Document section:
And so, for example, if I'm going to insert x which has a key value of 81, what I do is figure out which slot I go to by hashing the key. And then in this case I made it be the last one so that the animations could be easier than if it were in the middle. So now what do I do is I make the pointer of x go to the first element of that list, and then I make the slot value now point to x. And that effectively, with a constant number of operations, inserts x into the hash table, and in particular into the linked list in the slot that it's supposed to be. This is all familiar, right?

So now what happens when you have multiple parallel instructions that are accessing the same locations? So here we have two threads, one inserting x and one inserting y. And x goes, it does its thing. It hashes to there, and it then sets the next pointer to be the-- to add itself into the list.

And then there's this other thing going on in parallel which effectively says, oh, I'm going to hash. Oh, we're going to the same slot. It doesn't know that somebody is already there. And so then it decides it's going to put itself in as the first element of the list. And then it sets the value of y-- it sets the value of the slot to point to y.

Stored records:
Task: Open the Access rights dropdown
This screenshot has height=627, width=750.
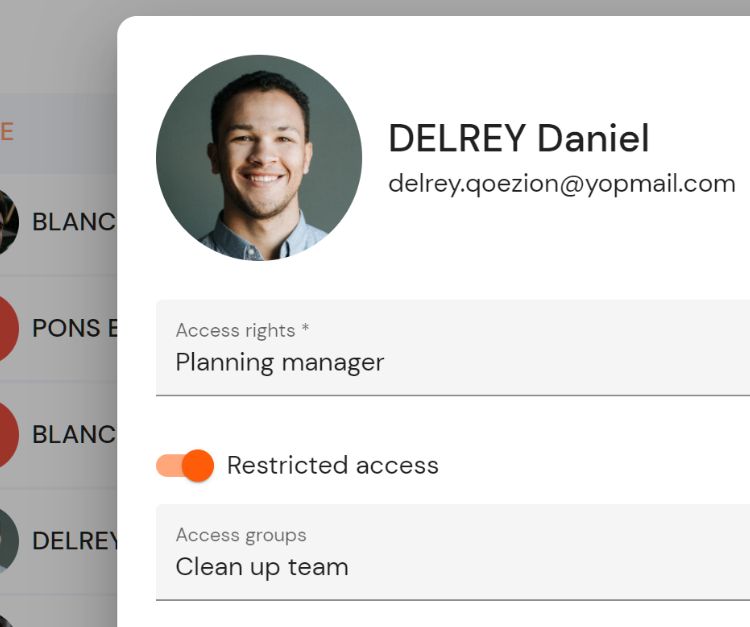Action: pos(453,348)
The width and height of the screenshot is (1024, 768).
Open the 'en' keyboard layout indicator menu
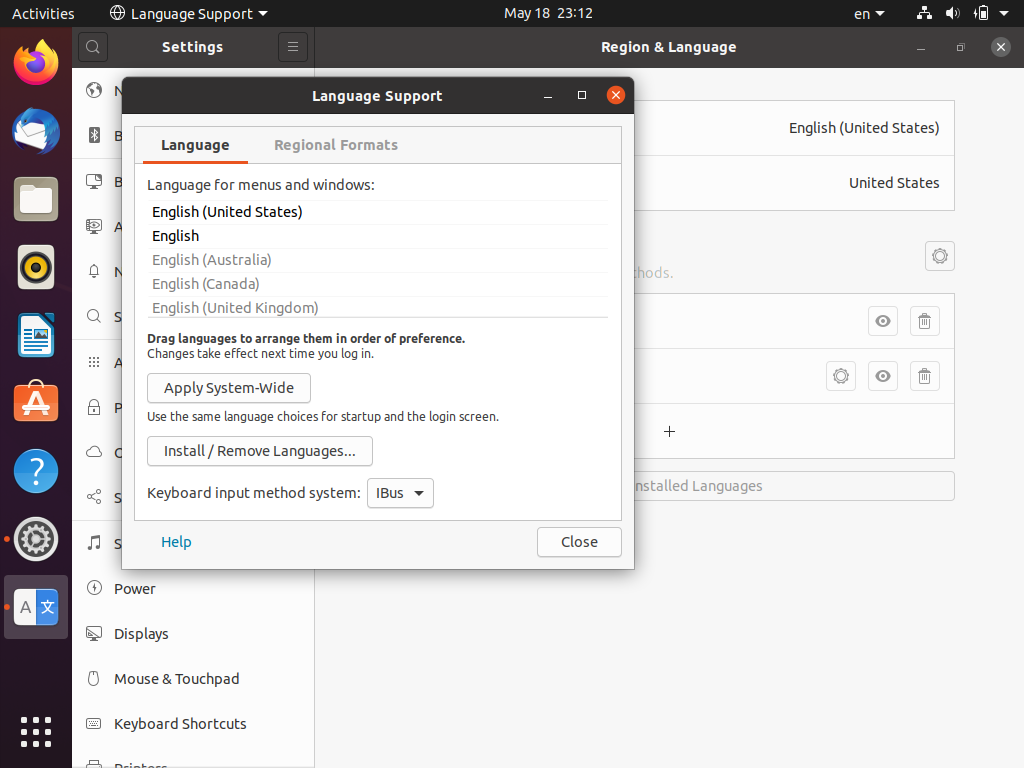click(x=869, y=14)
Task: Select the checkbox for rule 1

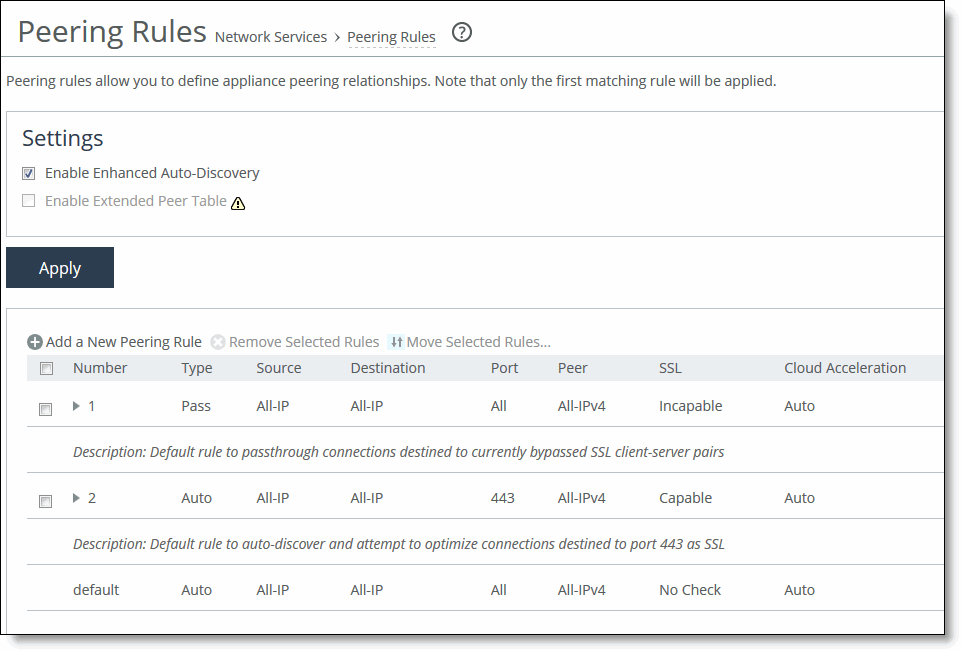Action: 45,409
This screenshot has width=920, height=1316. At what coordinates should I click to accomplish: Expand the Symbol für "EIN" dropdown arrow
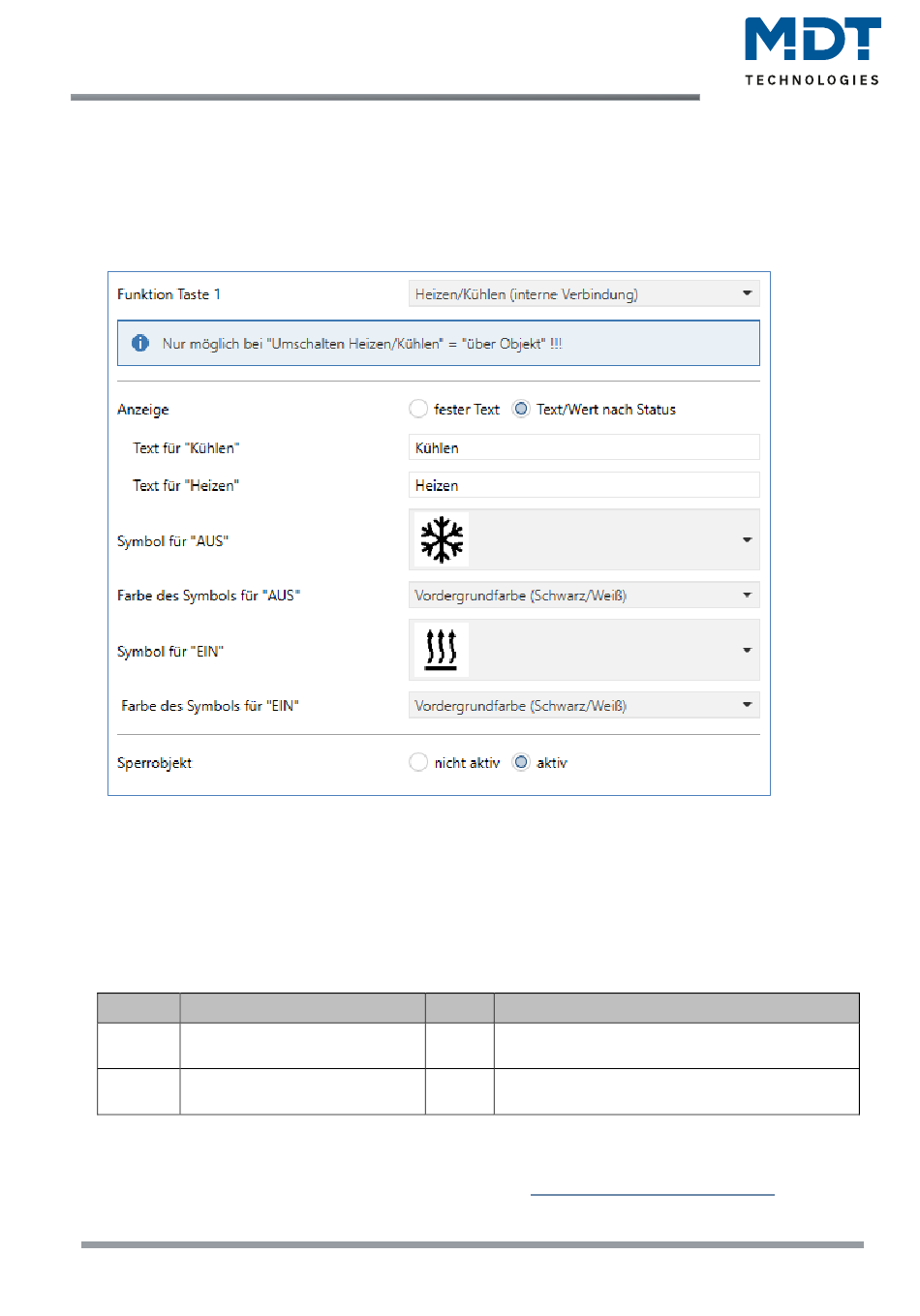point(747,651)
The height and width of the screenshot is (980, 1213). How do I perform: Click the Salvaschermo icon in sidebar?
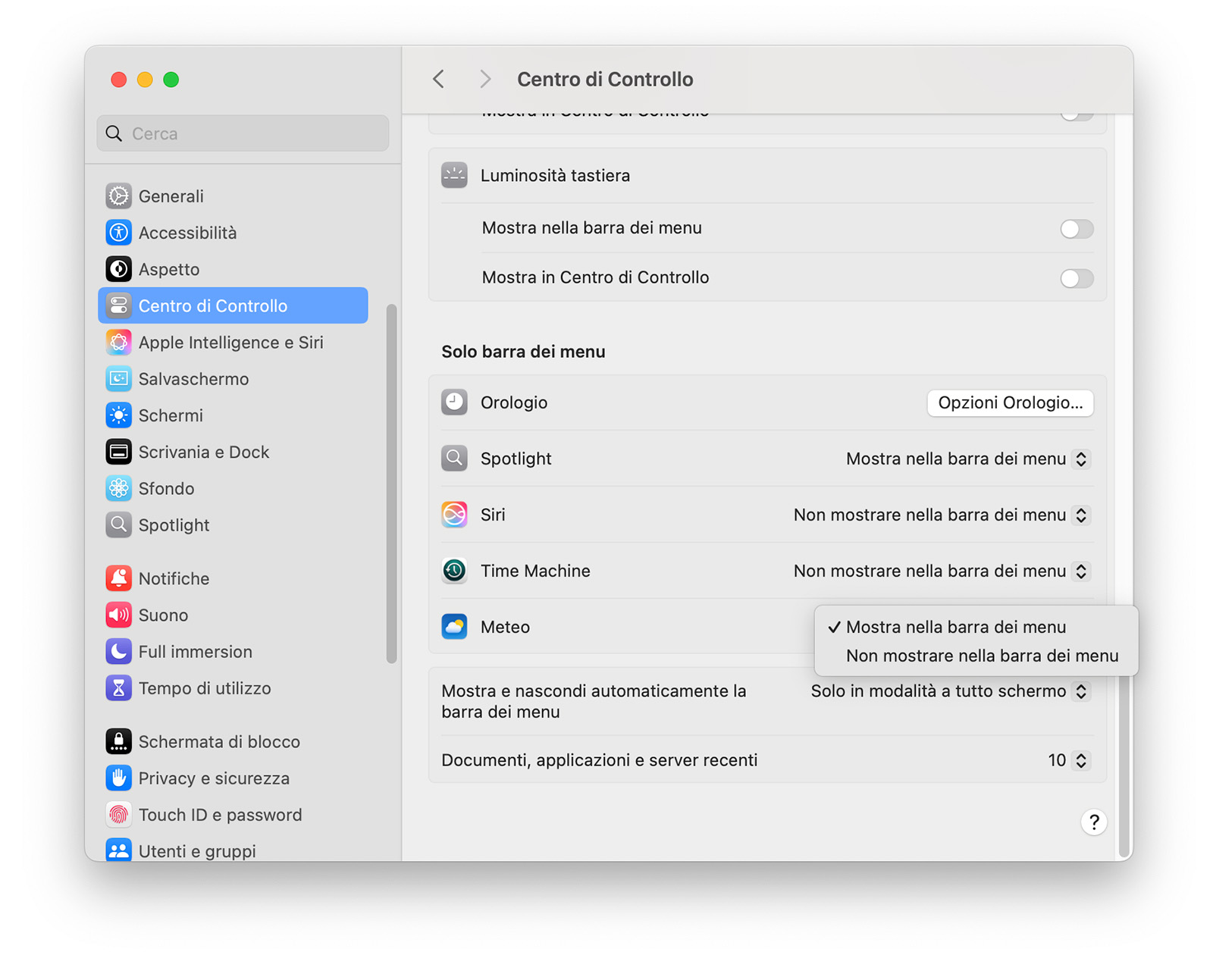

Required work:
**1.** Rewrite the hash table passage from "So now what happens" up to and including "into the list.", with "threads" replaced by "processors".
**2.** In the hash table passage, what key value does x have?

Responses:
**1.**
So now what happens when you have multiple parallel instructions that are accessing the same locations? So here we have two processors, one inserting x and one inserting y. And x goes, it does its thing. It hashes to there, and it then sets the next pointer to be the-- to add itself into the list.

**2.** 81